▸ Task statement
Reproduce the part of the court record starting at "Fred PEARCE; Frank" and ending at "O'SCANNLAIN, Circuit Judges.", substituting "Affirmed" for "AFFIRMED".

▸ Source document
==================================================

5 F.3d 539
NOTICE: Ninth Circuit Rule 36-3 provides that dispositions other than opinions or orders designated for publication are not precedential and should not be cited except when relevant under the doctrines of law of the case, res judicata, or collateral estoppel.
Jerardo RODRIGUEZ, Plaintiff-Appellant,
v.
Fred PEARCE; Frank Hall; Manfred Maass, Defendants-Appellees.
No. 93-35092.
United States Court of Appeals, Ninth Circuit.
Submitted Sept. 1, 1993.*
Decided Sept. 10, 1993.
Appeal from the United States District Court, for the District of Oregon, D.C. No. CV-91-6508-MRH(TMC); Michael R. Hogan, District Judge, Presiding.
D.Or.
AFFIRMED.
Before: FLETCHER, POOLE, and O'SCANNLAIN, Circuit Judges.
MEMORANDUM**
Jerardo Rodriguez, an Oregon state prisoner, appeals pro se the district court's award of summary judgment to the defendants in his 42 U.S.C. Sec. 1983 civil rights action. Rodriguez contends that while he was confined in the prison's disciplinary segregation unit (DSU), defendants Frank Hall, the director of the Oregon Department of Corrections,1 and Manfred Maass, the prison superintendent, violated his constitutional rights by preventing him from purchasing envelopes, prohibiting him from smoking, failing to provide legal supplies and photocopying services, and failing to provide adequate procedures for redress of grievances. We have jurisdiction under 28 U.S.C. Sec. 1291, and we affirm.
We review de novo the district court's award of summary judgment. Harper v. Wallingford, 877 F.2d 728, 731 (9th Cir.1989). "We must decide, viewing the evidence in the light most favorable to the nonmoving party, whether there are any genuine issues of material fact and whether the district court correctly applied the relevant law." Alaska Airlines, Inc. v. United Airlines, Inc., 948 F.2d 536, 539 (9th Cir.1991), cert. denied, 112 S.Ct. 1603 (1992). "The moving party has the burden of demonstrating the absence of a genuine issue of fact for trial. If the moving party satisfies this burden, the opponent must set forth specific facts showing that there remains a genuine issue for trial." Harper, 877 F.2d at 731 (citation omitted).
First, Rodriguez contends that the district court erred by finding that the defendants were not liable for preventing him from purchasing envelopes and thereby violating his first amendment right to correspond with others. This contention lacks merit.
Supervisors are liable under Sec. 1983 only if they personally participated in a constitutional violation, directed others in the violation, or knew or should have known about it and failed to act to prevent further harm. Taylor v. List, 880 F.2d 1040, 1045 (9th Cir.1989).

==================================================

Entries on locating words and elements:
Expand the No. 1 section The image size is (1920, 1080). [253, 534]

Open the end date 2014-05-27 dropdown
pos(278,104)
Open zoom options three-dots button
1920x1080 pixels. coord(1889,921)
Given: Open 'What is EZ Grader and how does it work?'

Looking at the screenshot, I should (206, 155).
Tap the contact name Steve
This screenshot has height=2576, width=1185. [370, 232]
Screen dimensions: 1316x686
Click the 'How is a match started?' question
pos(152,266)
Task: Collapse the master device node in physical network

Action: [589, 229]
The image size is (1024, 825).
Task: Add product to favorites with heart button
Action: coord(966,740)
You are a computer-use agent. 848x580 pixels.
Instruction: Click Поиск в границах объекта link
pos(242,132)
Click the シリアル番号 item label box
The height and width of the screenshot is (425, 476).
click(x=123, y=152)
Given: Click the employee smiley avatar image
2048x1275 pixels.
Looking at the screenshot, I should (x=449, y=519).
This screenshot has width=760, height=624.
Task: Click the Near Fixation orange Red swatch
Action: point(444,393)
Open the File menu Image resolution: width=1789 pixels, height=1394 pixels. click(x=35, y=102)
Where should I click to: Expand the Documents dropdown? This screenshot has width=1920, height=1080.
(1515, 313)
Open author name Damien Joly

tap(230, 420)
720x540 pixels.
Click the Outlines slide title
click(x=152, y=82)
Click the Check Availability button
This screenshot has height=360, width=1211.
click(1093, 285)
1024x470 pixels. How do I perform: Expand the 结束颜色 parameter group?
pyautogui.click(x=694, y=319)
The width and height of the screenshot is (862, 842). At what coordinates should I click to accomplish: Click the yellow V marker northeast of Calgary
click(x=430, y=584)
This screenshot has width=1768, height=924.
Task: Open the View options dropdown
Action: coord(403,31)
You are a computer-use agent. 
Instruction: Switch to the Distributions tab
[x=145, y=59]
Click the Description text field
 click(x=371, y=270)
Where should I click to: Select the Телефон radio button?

==================================================

▸ Output of the exercise
Fred PEARCE; Frank Hall; Manfred Maass, Defendants-Appellees.
No. 93-35092.
United States Court of Appeals, Ninth Circuit.
Submitted Sept. 1, 1993.*
Decided Sept. 10, 1993.
Appeal from the United States District Court, for the District of Oregon, D.C. No. CV-91-6508-MRH(TMC); Michael R. Hogan, District Judge, Presiding.
D.Or.
Affirmed.
Before: FLETCHER, POOLE, and O'SCANNLAIN, Circuit Judges.